▶ [ПРЕДОСТАВЛЕННЫЙ ФРАГМЕНТ]

┌──

Играют дети / Первый детский театральный фестиваль «Б'АRT'О» (Санкт-Петербург)

Выпуск №4-244/2021, Любительские театры России

Играют дети / Первый детский театральный фестиваль «Б'АRT'О» (Санкт-Петербург)

В октябре в ТЮЗе им. А.А. Брянцева прошел театральный фестиваль «Б'АRТ'О». 14 коллективов из разных городов России показали свое мастерство. Для Санкт-Петербурга подобное событие не новость, ведь ежегодно проходит международный «Брянцевский фестиваль» детских театральных коллективов. Но в этот раз организаторы посвятили новую театральную встречу искусству поэтического слова.

В настоящее время существует повышенный интерес к любительским детским театрам, но возникает проблема, как оценить детское сообщество. В детском театре (как нередко и во взрослом) нет регламентированных критериев работы с любителями, не выработан индивидуальный язык и стиль. Если мы вспомним историю любительского театра в России, то поймем, что он всегда был самостоятельным социокультурным явлением. Не прекращались споры и по поводу сущности, задач и целей подобных театров: важнее процесс, а не результат или все-таки качество спектакля? Отсюда появлялось непонимание у «профессиональных» зрителей, какую позицию им занимать: эксперта, журналиста, хроникера?

└──

Напишите продолжение статьи о первом детском театральном фестивале «Б'АRT'О» в Санкт-Петербурге, начав сразу после последнего абзаца.

▶ [ИСХОДНЫЕ МАТЕРИАЛЫ]
┌──

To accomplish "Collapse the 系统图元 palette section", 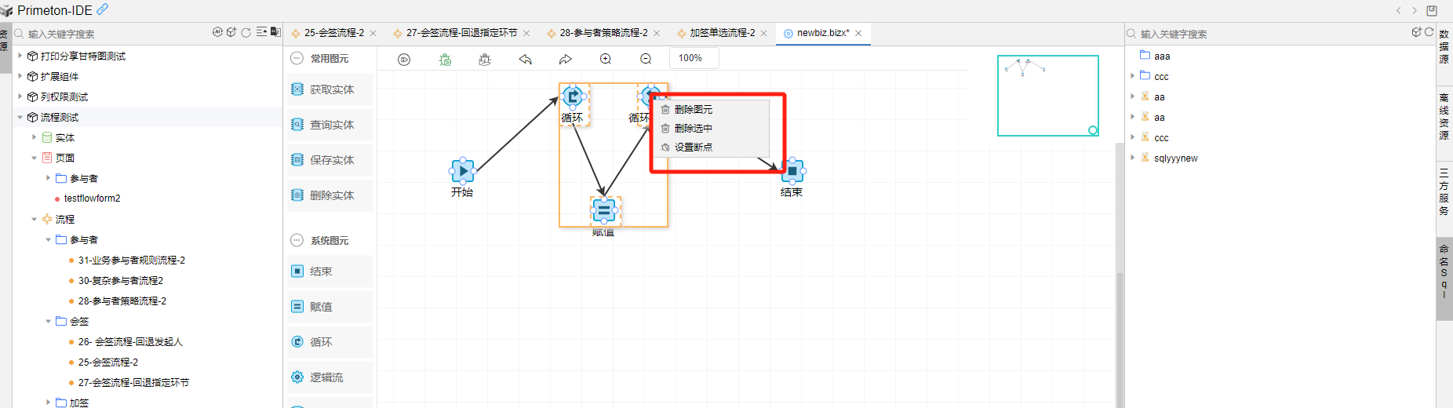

└──

▶ [ОТВЕТ НА ЗАДАНИЕ]
Мы попытались погрузиться в среду театра для детей, о детях, созданного детьми, чтобы определиться с собственным восприятием. На фестивале были представлены музыкально-пластические действия «Федорино горе», «Хемуль, который любил тишину», «Одолеем Бармалея». Неожиданная работа «Одолеем Бармалея» музыкального театра «Серебряный ключик» по текстам К.И. Чуковского в форме детской игры со своими сверстниками и людьми старшего поколения создана режиссерами Светланой Елякиной и Еленой Павлович. Отрывки из «Мухи-Цокотухи», «Мойдодыра», «Доктора Айболита», «Бармалея», «Телефона» и других стихотворений были не просто проговорены под музыку формально, а пропеты, продекламированы актерами виртуозно. Получился своеобразный калейдоскоп, который приснился малышу после насыщенного дня. Однако режиссерское внимание направлено не только на ребенка. Во взаимоотношениях главного героя с родителями прослеживалась тонкая педагогическая мораль, наставления как для маленьких, так и для взрослых. Постоянно балующийся, придумывающий новые игры, не желающий спать главный герой, Бармалей, беспокоил родителей, но и они не понимали, что детскую фантазию трудно усмирить.

Следующую группу образовывали спектакли с ярко выраженной нарративностью - «Иван Иваныч Самовар», «Граф Нулин», «Бурёнушка». Режиссеры Алла Белоусова и Максим Зарецкий последовали за текстом поэмы А.С. Пушкина «Граф Нулин» и создали шутку, анекдот. Из декораций лишь две колонны и ширма посредине (которая, упав в конце, показала нам портрет прилежного семейства), бюст великого писателя. Кстати, Пушкин присутствовал в роли рассказчика, который порой и сам не представлял, что вытворят его герои сейчас. Костюмы намекали на историчность: платки и сарафаны на дворовых девушках, фраки на господах, платье «а ля ампир» и митенки на Наталье Павловне.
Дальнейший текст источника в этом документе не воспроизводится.